Buying a Sump Pump
If your sump pump is 10 years old or older, is making strange noises, or if there is water at the top of the pit, those are all signs that you may need a new sump pump. Here are some thoughts on buying a new pump.
Types of sump pumps
There are three types of sump pumps designed to protect your home from flooding during heavy rains by sending water into the storm sewers (this excludes sewage pumps which are designed specifically to pump sewage waste):
- Primary sump pumps. These are the common pumps most people have. There are two types of primary pumps, both of which run on electricity:
o Submersible pumps are put underwater in your sump pump basin. Most residential pumps are submersible as they are less expensive to manufacture.
o Pedestal pumps are positioned with the motor out of the water and above your pump basin. Many commercial and more powerful pumps are pedestal style.
- Battery backup pumps. These pumps are highly recommended, as they provide backup in case the electricity goes out, if your primary pump fails, or if the primary pump simply cannot keep up with demand during a particularly heavy downpour.

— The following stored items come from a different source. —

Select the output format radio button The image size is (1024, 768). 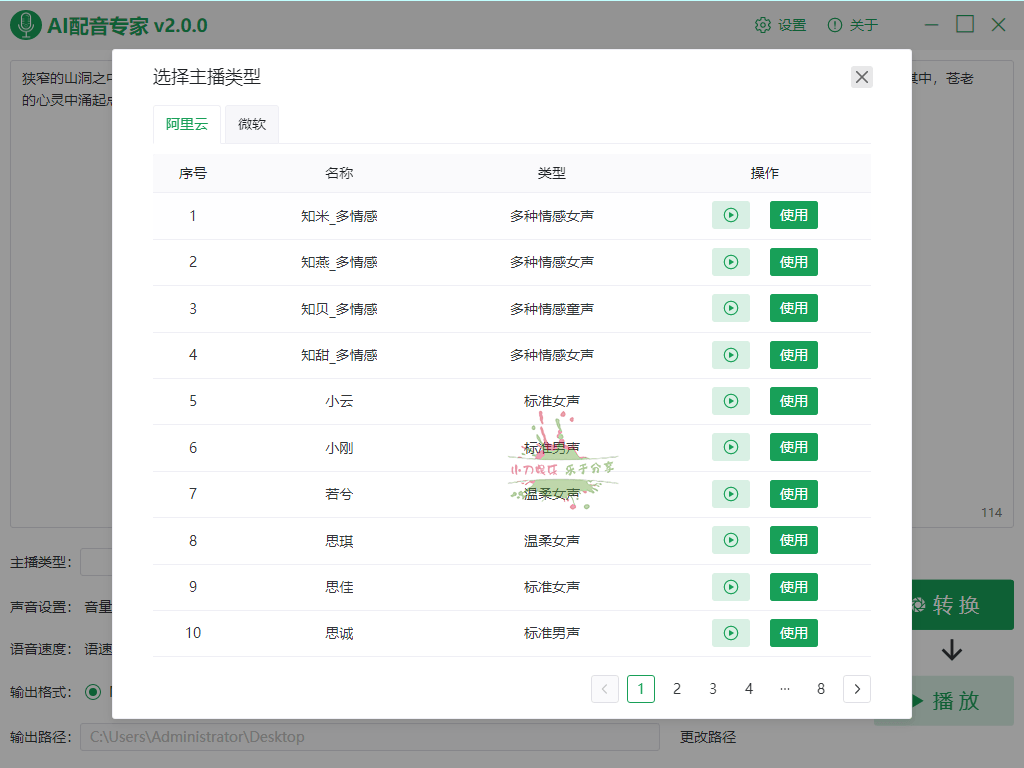tap(93, 691)
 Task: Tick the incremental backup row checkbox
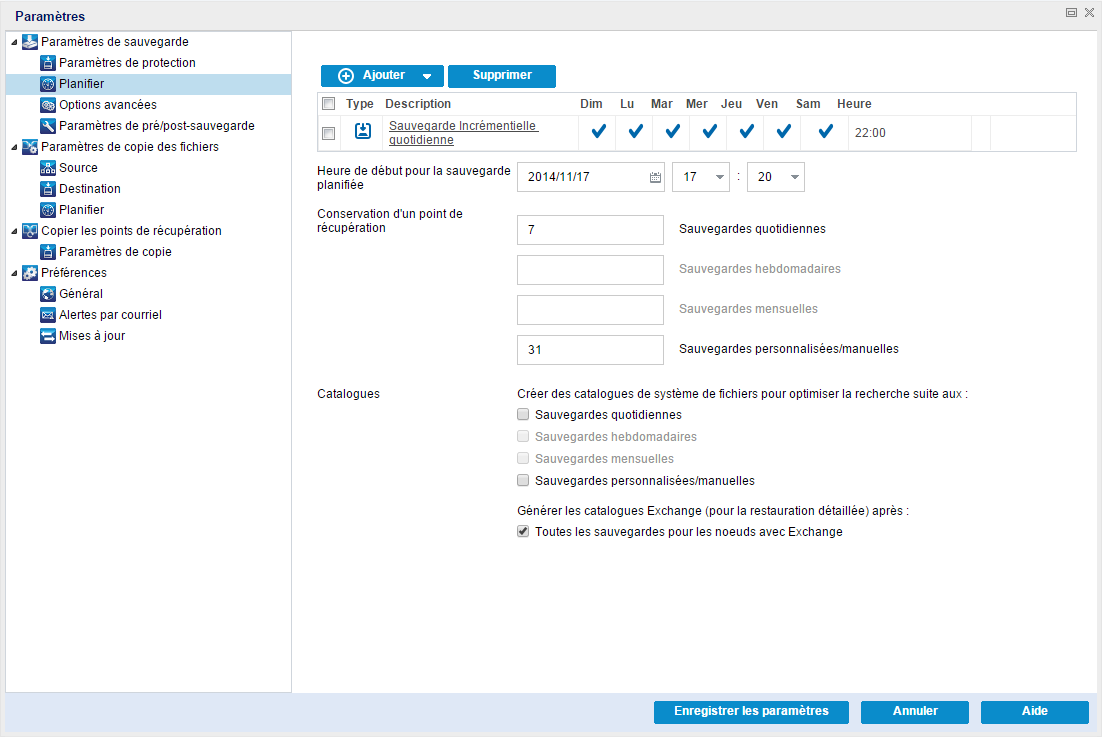click(328, 133)
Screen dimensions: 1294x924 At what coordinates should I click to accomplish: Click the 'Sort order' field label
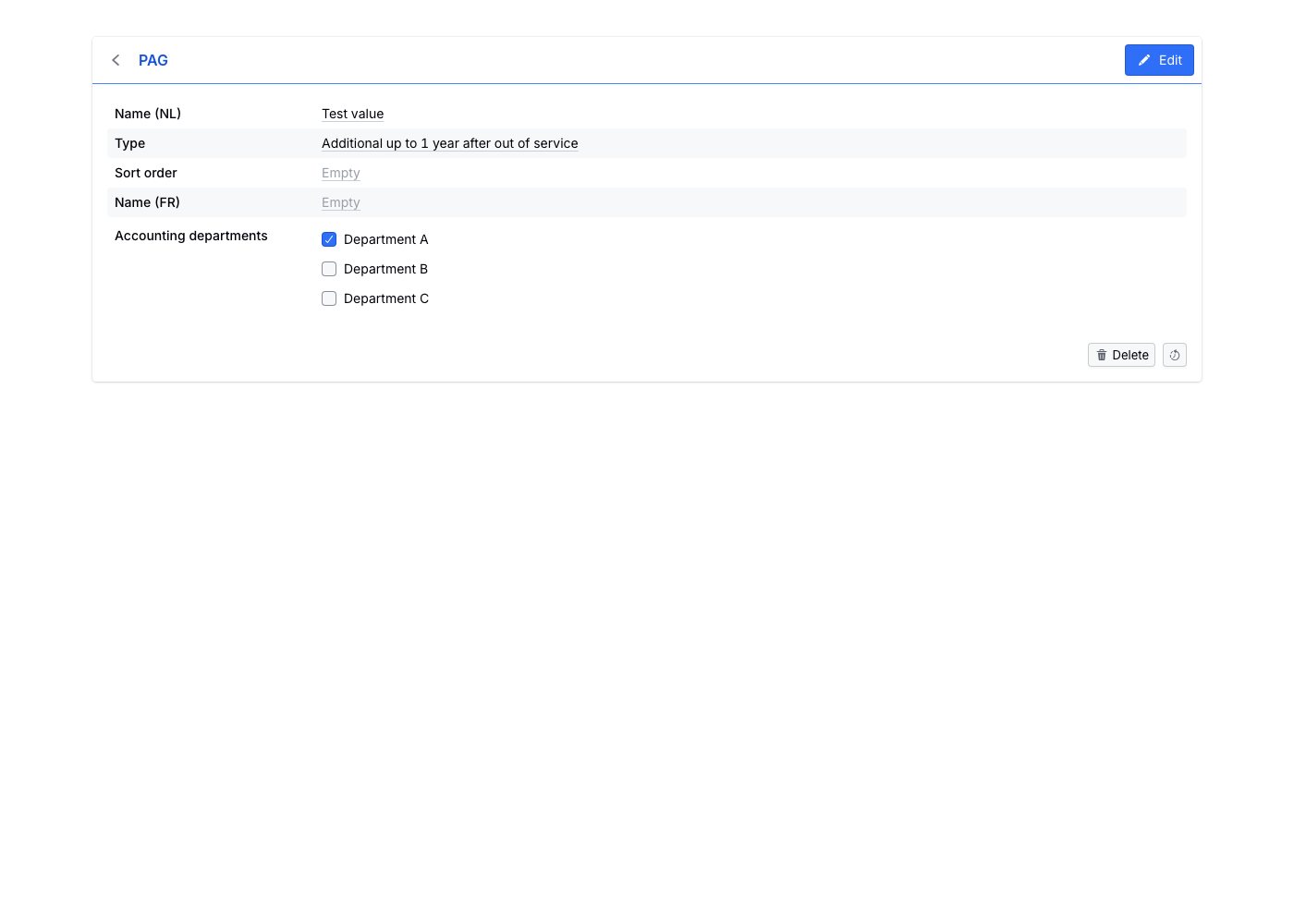pos(146,173)
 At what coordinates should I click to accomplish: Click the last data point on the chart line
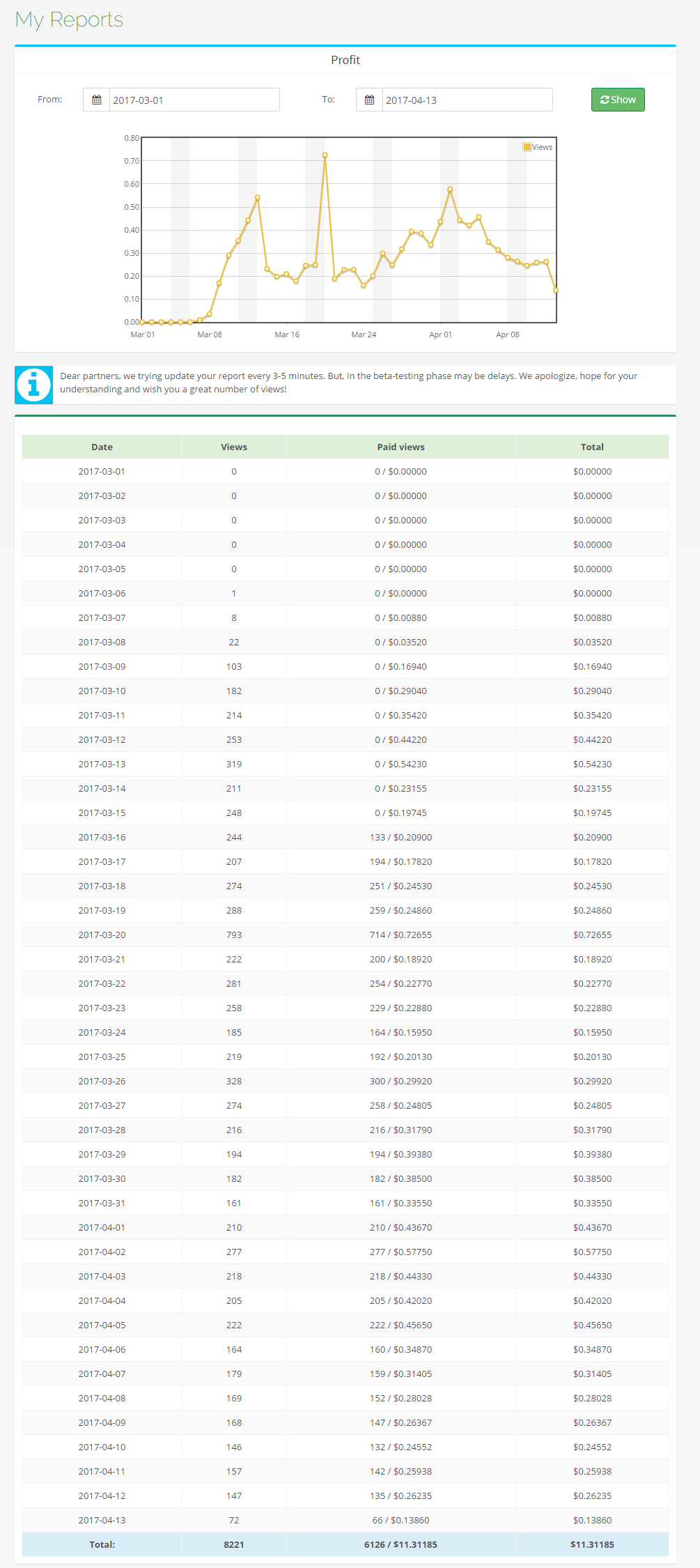556,290
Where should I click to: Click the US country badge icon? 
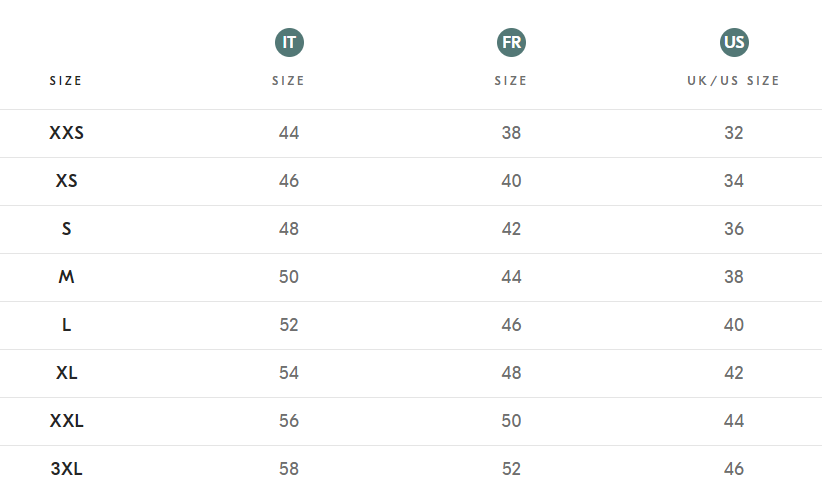734,42
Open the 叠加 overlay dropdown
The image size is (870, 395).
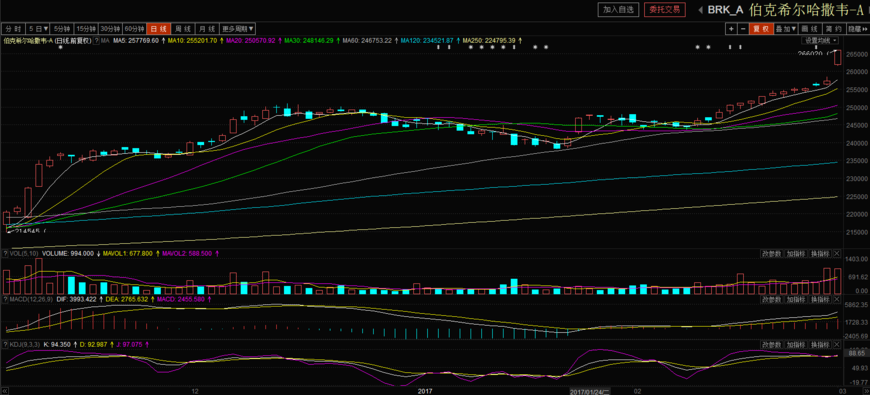[786, 29]
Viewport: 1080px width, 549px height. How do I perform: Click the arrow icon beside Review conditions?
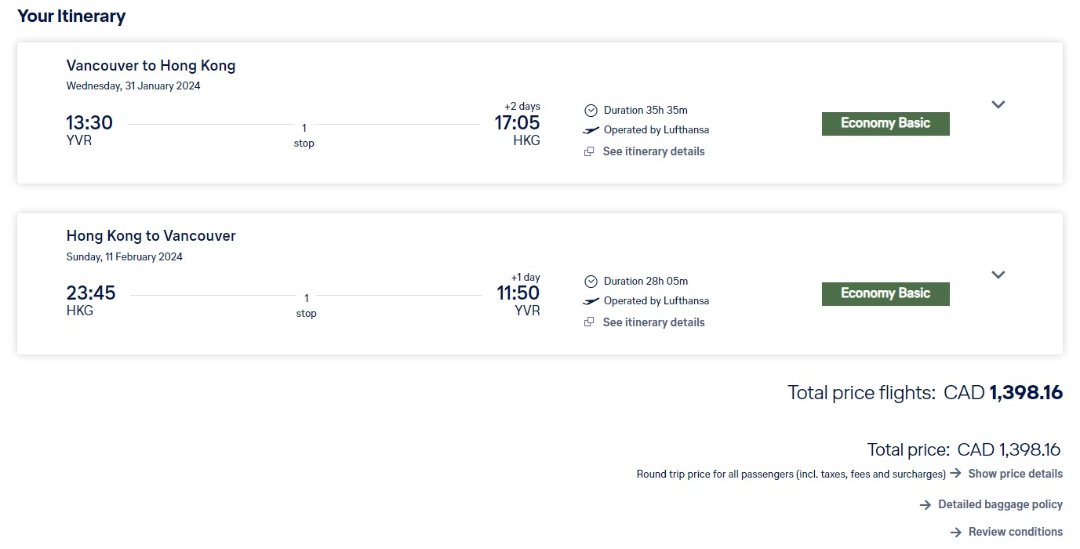(956, 532)
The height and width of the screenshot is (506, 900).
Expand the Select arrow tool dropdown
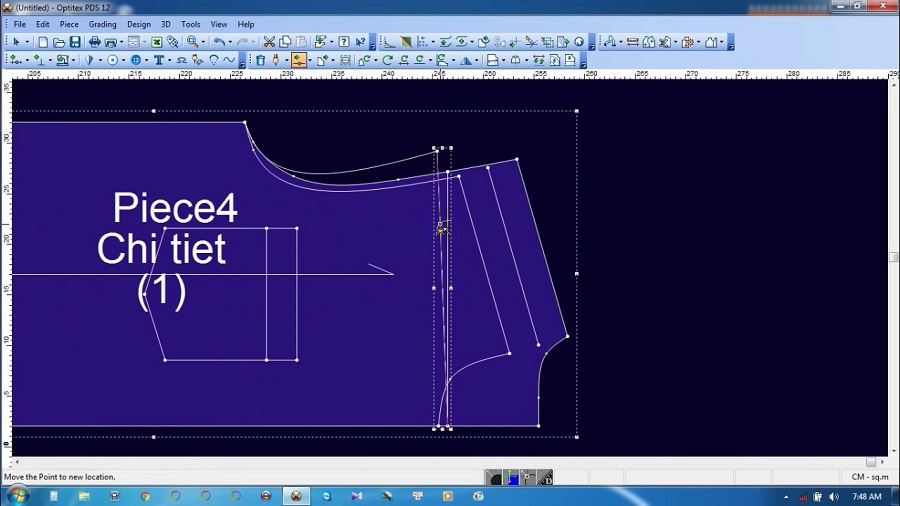coord(28,42)
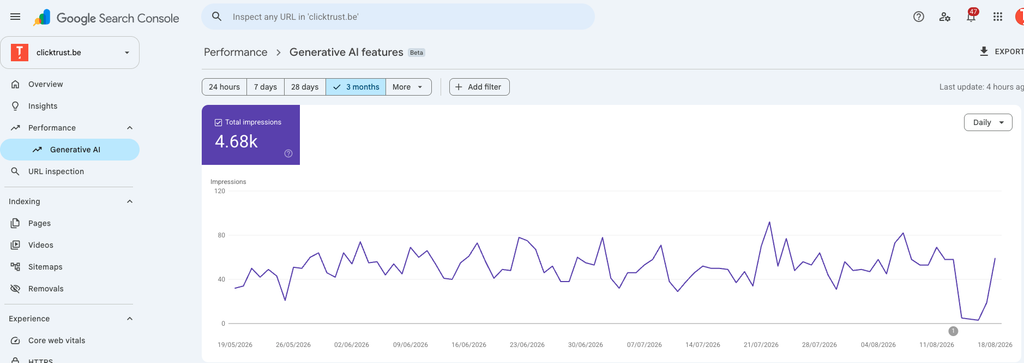Toggle the Total impressions checkbox
1024x363 pixels.
(218, 122)
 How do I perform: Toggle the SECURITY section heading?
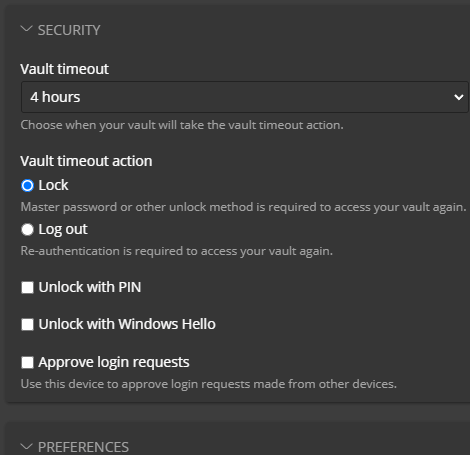coord(69,30)
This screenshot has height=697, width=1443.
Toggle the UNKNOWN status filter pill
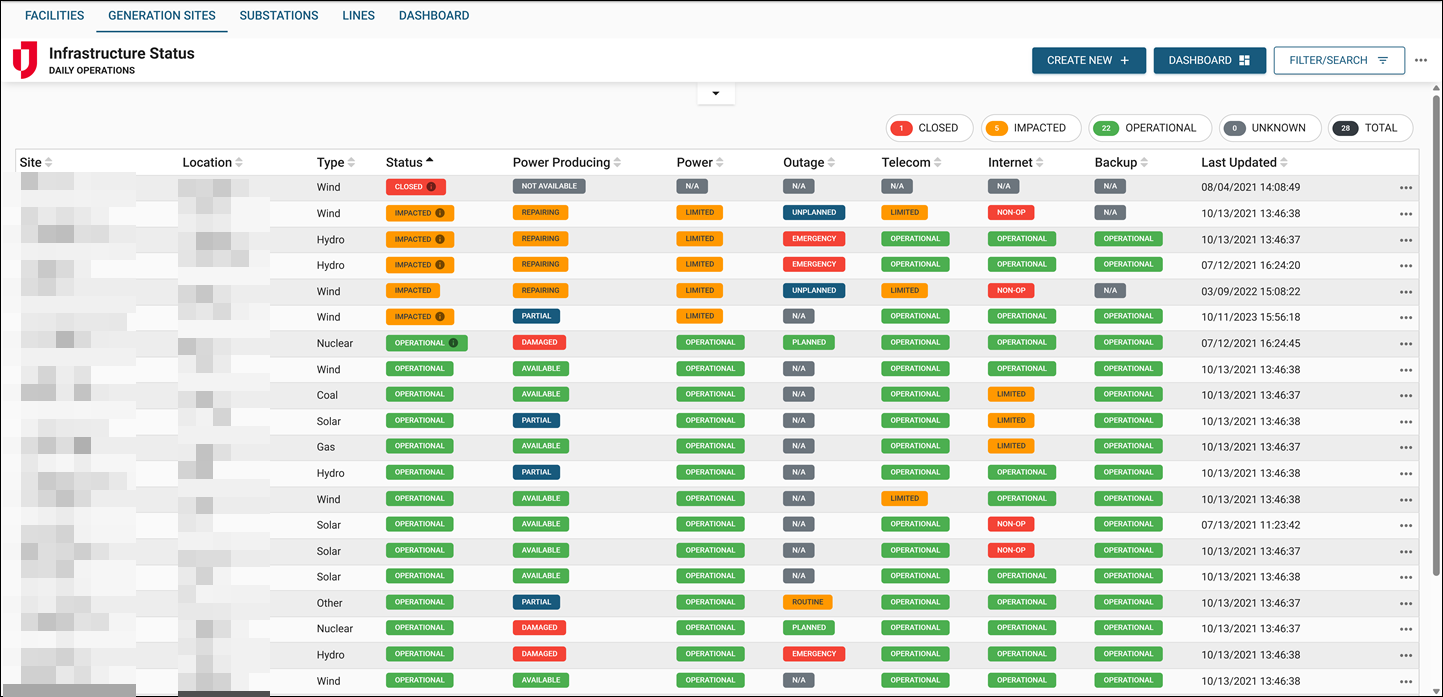(1270, 128)
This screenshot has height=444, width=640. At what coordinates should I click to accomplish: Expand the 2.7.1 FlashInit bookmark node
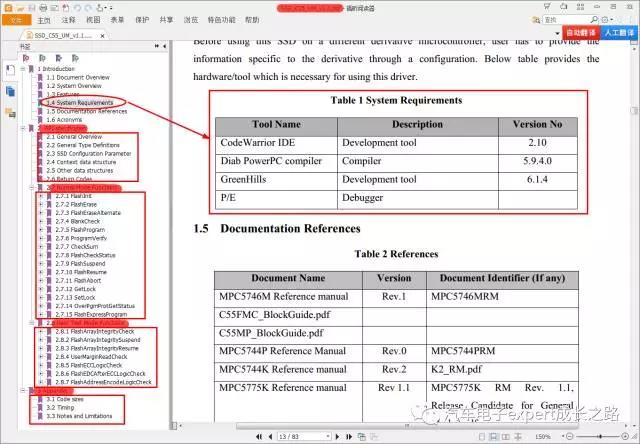pyautogui.click(x=39, y=197)
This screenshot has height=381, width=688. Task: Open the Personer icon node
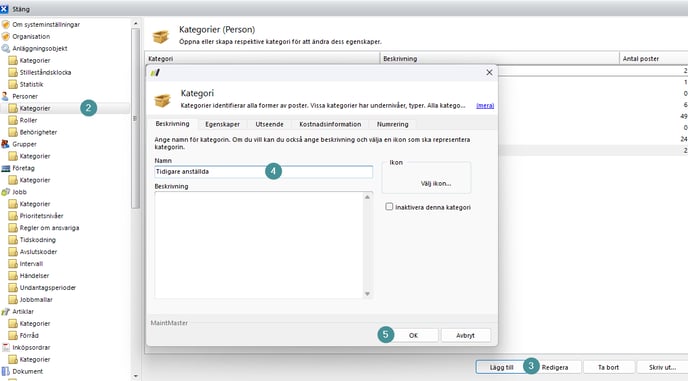tap(5, 96)
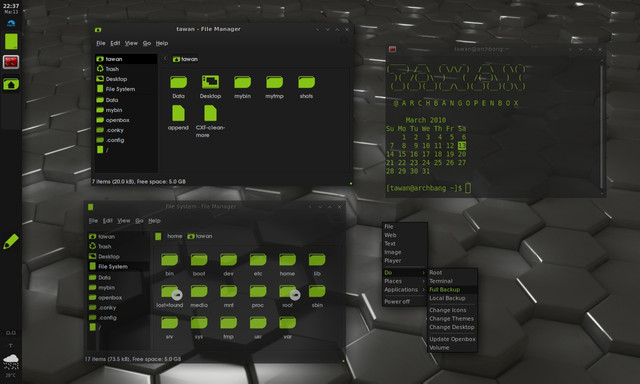Click the red launcher icon in side panel
This screenshot has width=640, height=384.
coord(11,62)
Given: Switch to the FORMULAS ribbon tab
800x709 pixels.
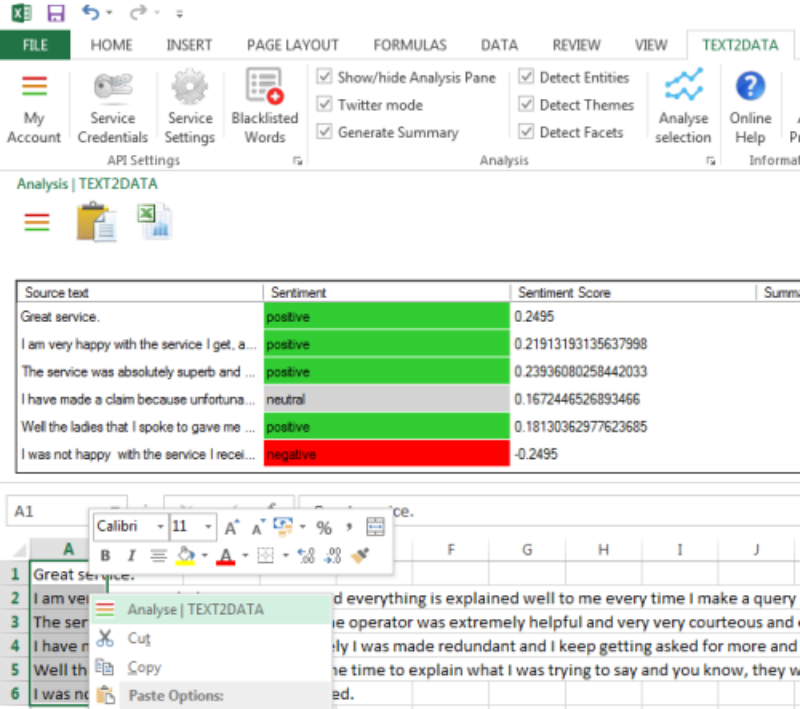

- Combination sump pumps. These systems combine a primary pump and a backup pump in one system.
Sump pump buying tips
Here are some things to consider before purchasing a sump pump:
- Choose a submersible pump if your sump basin has the space. You can cover a submersible pump with a lid, both reducing noise and stopping debris which can fall into and potentially clog the pit. The lid can also help keep moist air from being released in your home.
- To further minimize the chance of clogs, purchase a pump with a no-screen intake design combined with an impellor than can handle solids up to ½ inch thick diameter.
- Select a pump with a cast iron core (impeller), not a plastic one. Cast iron helps to dissipate heat to the water, which will increase the life of the pump.
- Purchase a unit with a switch that will rise and fall on a rod, not a tethered float switch. Tethered switches are good in commercial or large basins where they cannot become stuck against the pump or side of the basin.
- Make sure the float is solid so it cannot become waterlogged, fail to switch off, and burn out the pump.
- Purchase a unit with an alarm to alert you when the water reaches a certain level.
- Consider purchasing a “smart” sump pump that can alert you to problems while you are away.